1. To get the chance that there is exactly one Ace in five draws, we count the ways to get one Ace. There are four Aces: spades, hearts, diamonds, and clubs. There are $\binom 41$ ways to choose one of these. Then we count the number of ways to choose the non-Aces. There are 48 of those, and we need 4 of them, so $\binom{48}{4}$. There are a total of $\binom{52}{5}$ ways to draw five cards. So the answer is $$\frac{\binom41\binom{48}{4}}{\binom{52}{5}}$$
2. Instead, consider the complement. The probability of getting at least one ace is equal to 1 minus the probability that you get no aces. Calculate the chance that you get no aces.

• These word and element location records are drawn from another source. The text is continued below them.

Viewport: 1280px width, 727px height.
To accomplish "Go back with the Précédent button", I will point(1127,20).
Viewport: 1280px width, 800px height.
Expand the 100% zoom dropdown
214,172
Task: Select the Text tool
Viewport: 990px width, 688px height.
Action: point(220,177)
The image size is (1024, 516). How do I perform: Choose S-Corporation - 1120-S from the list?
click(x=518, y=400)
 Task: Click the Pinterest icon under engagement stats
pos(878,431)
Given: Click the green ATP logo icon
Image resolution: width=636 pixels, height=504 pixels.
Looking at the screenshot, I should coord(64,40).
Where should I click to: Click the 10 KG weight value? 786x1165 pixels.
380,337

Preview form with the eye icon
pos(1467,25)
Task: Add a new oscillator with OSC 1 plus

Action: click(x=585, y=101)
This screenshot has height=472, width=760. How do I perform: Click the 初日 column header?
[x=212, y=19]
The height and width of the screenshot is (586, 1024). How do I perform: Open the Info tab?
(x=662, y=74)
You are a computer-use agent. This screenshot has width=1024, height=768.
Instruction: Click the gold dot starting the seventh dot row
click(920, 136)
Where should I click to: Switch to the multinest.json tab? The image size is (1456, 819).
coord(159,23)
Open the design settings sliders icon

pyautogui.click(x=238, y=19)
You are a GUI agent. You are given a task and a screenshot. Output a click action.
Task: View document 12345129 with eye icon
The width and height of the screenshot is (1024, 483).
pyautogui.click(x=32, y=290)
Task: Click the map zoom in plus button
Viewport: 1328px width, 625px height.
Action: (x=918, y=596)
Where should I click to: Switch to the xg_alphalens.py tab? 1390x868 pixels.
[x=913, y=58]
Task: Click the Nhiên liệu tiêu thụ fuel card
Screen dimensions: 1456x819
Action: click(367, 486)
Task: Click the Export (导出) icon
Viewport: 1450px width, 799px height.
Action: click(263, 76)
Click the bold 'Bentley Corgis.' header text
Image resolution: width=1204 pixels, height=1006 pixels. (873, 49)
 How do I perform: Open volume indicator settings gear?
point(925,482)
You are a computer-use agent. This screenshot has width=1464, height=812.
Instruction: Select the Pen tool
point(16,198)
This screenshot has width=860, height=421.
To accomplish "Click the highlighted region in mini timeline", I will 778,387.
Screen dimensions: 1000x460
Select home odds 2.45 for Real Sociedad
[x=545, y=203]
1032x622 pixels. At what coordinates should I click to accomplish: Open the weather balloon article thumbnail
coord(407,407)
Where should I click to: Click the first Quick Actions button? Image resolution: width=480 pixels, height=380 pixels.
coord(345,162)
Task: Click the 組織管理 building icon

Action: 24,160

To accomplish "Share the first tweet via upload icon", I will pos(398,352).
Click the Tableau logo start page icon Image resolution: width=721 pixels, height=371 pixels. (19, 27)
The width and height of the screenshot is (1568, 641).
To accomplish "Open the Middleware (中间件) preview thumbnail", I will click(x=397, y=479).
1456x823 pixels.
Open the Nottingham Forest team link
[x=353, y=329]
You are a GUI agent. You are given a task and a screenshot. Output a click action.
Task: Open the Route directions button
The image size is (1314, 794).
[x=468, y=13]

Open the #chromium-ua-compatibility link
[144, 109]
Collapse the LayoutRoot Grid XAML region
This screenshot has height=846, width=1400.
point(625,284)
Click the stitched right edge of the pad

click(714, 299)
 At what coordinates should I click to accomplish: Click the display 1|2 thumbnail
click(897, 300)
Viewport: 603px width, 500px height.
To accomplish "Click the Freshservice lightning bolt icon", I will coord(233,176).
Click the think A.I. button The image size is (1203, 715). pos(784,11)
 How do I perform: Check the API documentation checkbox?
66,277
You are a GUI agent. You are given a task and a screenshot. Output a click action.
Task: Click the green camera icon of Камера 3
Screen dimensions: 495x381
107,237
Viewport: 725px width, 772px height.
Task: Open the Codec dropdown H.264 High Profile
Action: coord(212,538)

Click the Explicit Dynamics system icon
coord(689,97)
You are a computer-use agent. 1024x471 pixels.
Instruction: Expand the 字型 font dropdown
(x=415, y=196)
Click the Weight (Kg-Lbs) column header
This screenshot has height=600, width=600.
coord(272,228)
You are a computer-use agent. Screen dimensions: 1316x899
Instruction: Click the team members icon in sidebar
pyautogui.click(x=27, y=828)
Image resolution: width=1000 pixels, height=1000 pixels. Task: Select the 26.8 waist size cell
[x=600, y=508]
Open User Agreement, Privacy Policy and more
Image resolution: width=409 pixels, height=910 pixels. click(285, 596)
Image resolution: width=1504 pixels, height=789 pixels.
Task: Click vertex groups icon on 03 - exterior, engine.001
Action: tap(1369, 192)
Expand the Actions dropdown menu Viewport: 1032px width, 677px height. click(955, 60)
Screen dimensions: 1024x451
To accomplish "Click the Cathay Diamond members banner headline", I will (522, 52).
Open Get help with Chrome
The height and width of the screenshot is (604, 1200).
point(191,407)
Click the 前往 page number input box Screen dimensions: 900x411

Note: $\binom nk = \frac{n!}{k!(n-k)!}$

There are $52$ possibilities for the first card of the hand, $51$ for the second and so on so there are $52*51*50*49*48$ or $\frac {52!}{47!}$ possible total hands.

But we aren't going to care about the exact order of the cards. If a hand consists of 5 cards $a,b,c,d,e$ there are $5!$ ways to arrange the cards in the hand. There are $5$ places to put the $a$; $4$ places to put the $b$, etc. So for any possible set of $5$ there are $5!$ possible hands that have exactly those cards.

So the number of different hands without regard to order is $\frac{52!}{47!*5!}$. (We call that number ${52 \choose 5}$: "52 choose 5. ${a \choose b} = \frac{a!}{(a-b)!b!}$. ${a \choose b }$ represents the number of ways one can choose $b$ objects from a set of $a$ without regard to the order.

To get exactly 1 ace there are $4$ choices for the ace. Then there are a $48$ choices for the the remaining $4$ cards. So there are $4*{48 \choose 4}$ sets of cards that have exactly 1 ace.

So the probability of exactly one ace is $4*{48 \choose 4}$ hands out of ${52 \choose 5}$ total hands. So:

$P = \frac{4*{48 \choose 4}}{{52 \choose 5}}= 4*\frac{\frac{48!}{4! 44!}}{\frac{52!}{47!5!}}=$

$4\frac{48!}{4! 44!}\frac{47!5!}{52!}=$

$4\frac{5!}{4!}\frac{48!}{44!}\frac{47!}{52!}=$

$\frac{4*5*48*47*46*45}{48*49*50*51*52}=\frac{4*5*47*46*45}{49*50*51*52}$

which we can simplify further if we want.

Perhaps coming later in your course is the hypergeometric distribution', often used in models where sampling is without replacement. Consider that you want the number $X$ of Aces in $n = 5$ draws from a population containing $4$ Aces and 48 non-Aces. [Maybe see if you can find 'hypergeomeetric distribution' in your text--or in the Wikipedia article.]

$$P(X = x) = \frac{{4 \choose x}{48 \choose 5-x}}{{52 \choose 5}},$$ for $x = 0, 1, 2, 3, 4.$

For practice using factorials, you should try to get the numerical values for $P(X = 0)$ and $P(X = 1).$ [See the Answer by @fleablood, which appeared while I was making the graph below.]

Here is a table of probabilities *rounded to 5 places) for all legal values of $x$ computed in R statistical software. ($X$ is a random variable and PDF stands for its 'probability distribution function'.)

 x = 0:4;  pdf = round(dhyper(x, 4, 48, 5), 5)
cbind(x, pdf)
x     pdf
## 0 0.65884
## 1 0.29947
## 2 0.03993
## 3 0.00174
## 4 0.00002
`

Your questions ask for $P(X = 1)$ and $P(X \ge 1) = 1 - P(X = 0)$. [The second equation illustrates the 'complement' method in the Answer of @Max.]